#### WHAT IS REQUIRED:
Copy out word for word the rows below, from the first row through the row containing "pos(270,105)", with both ends included. Leave the pictures out of your answer.

━━━━━━━━━━

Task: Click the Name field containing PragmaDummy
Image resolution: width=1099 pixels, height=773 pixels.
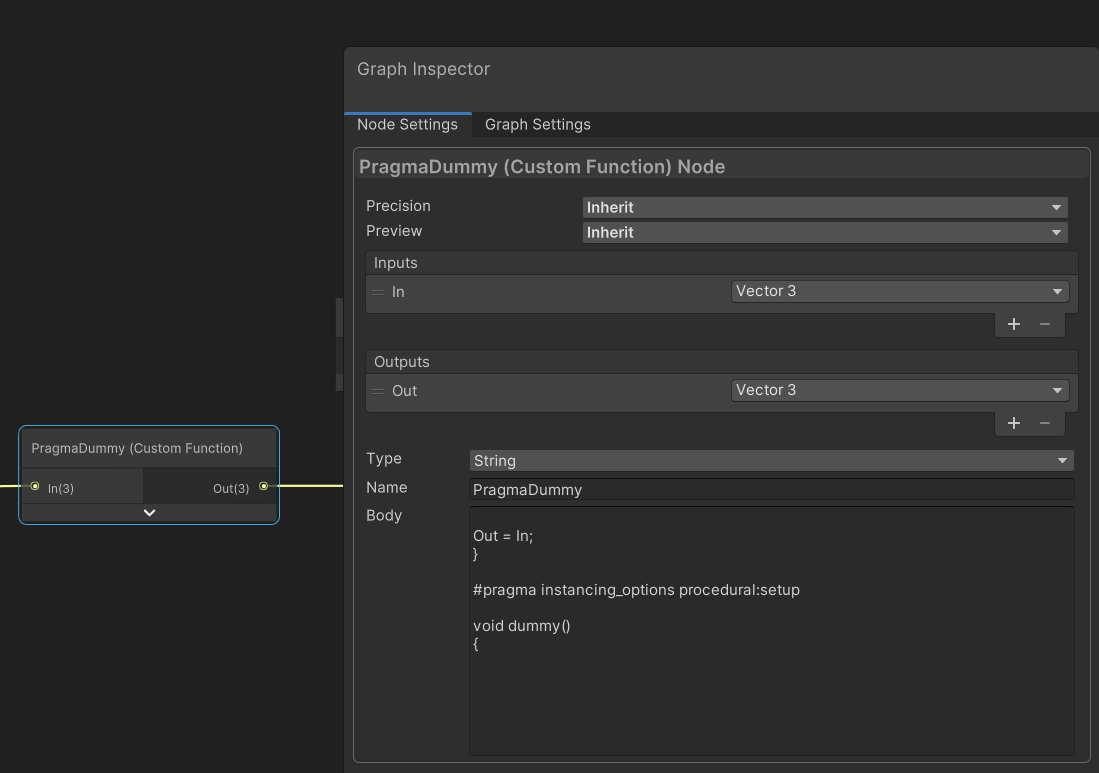Action: point(771,489)
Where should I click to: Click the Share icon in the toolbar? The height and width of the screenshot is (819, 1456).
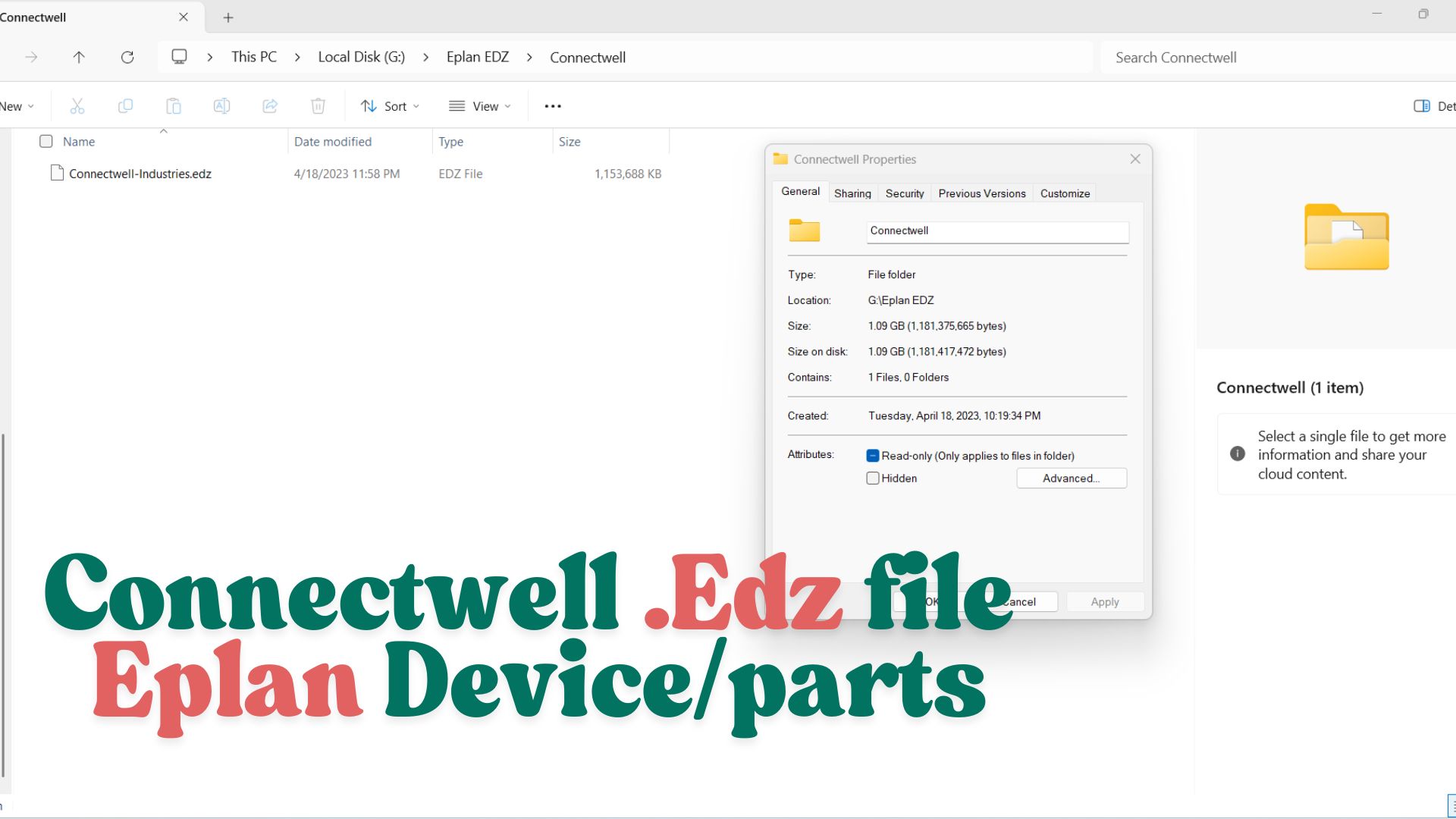pos(270,105)
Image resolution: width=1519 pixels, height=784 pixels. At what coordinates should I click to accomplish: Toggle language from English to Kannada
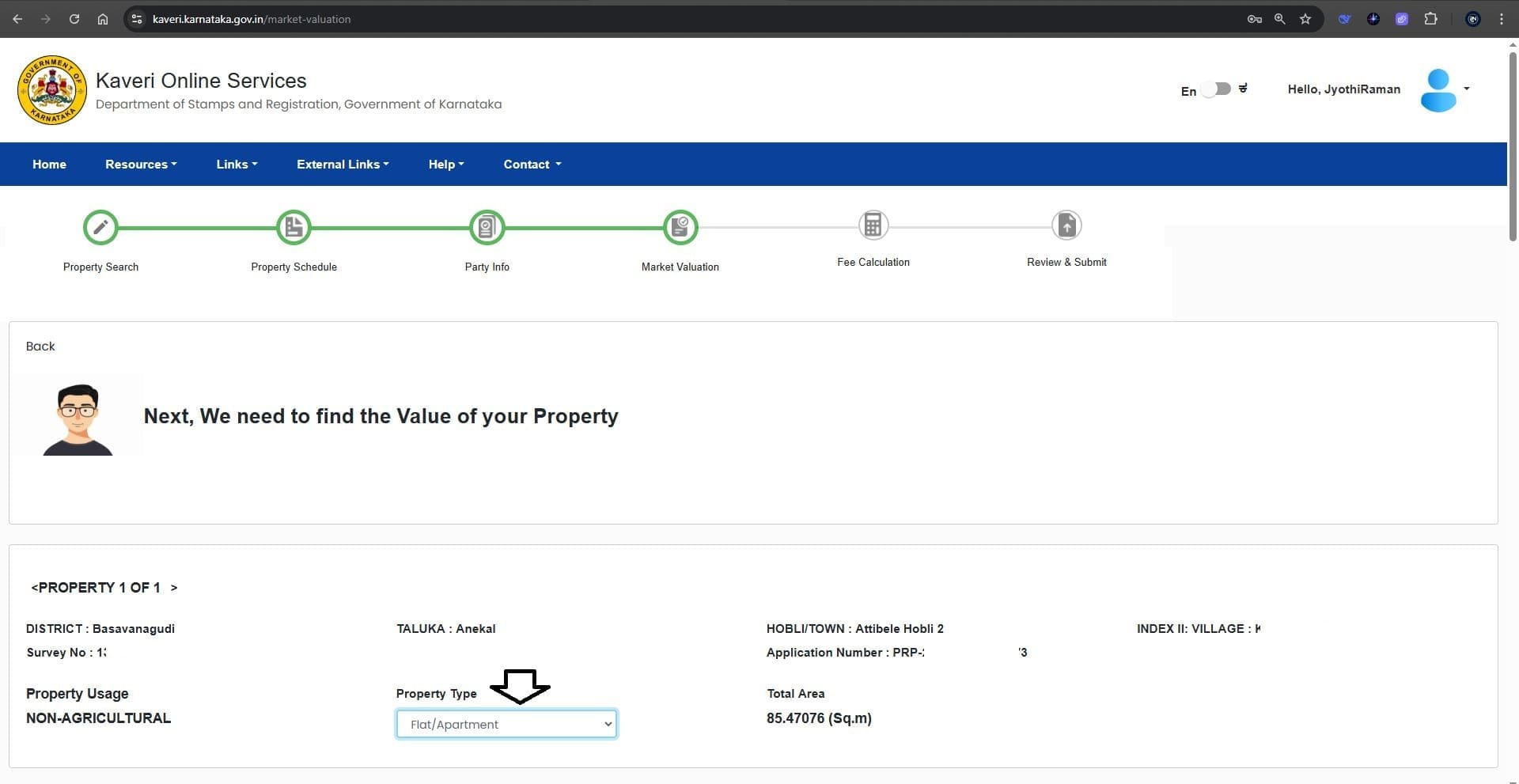(1216, 89)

━━━━━━━━━━

#### EXERCISE RESULT:
Task: Click the Name field containing PragmaDummy
Image resolution: width=1099 pixels, height=773 pixels.
Action: point(771,489)
Where should I click to: Click the Share icon in the toolbar? The height and width of the screenshot is (819, 1456).
pos(270,105)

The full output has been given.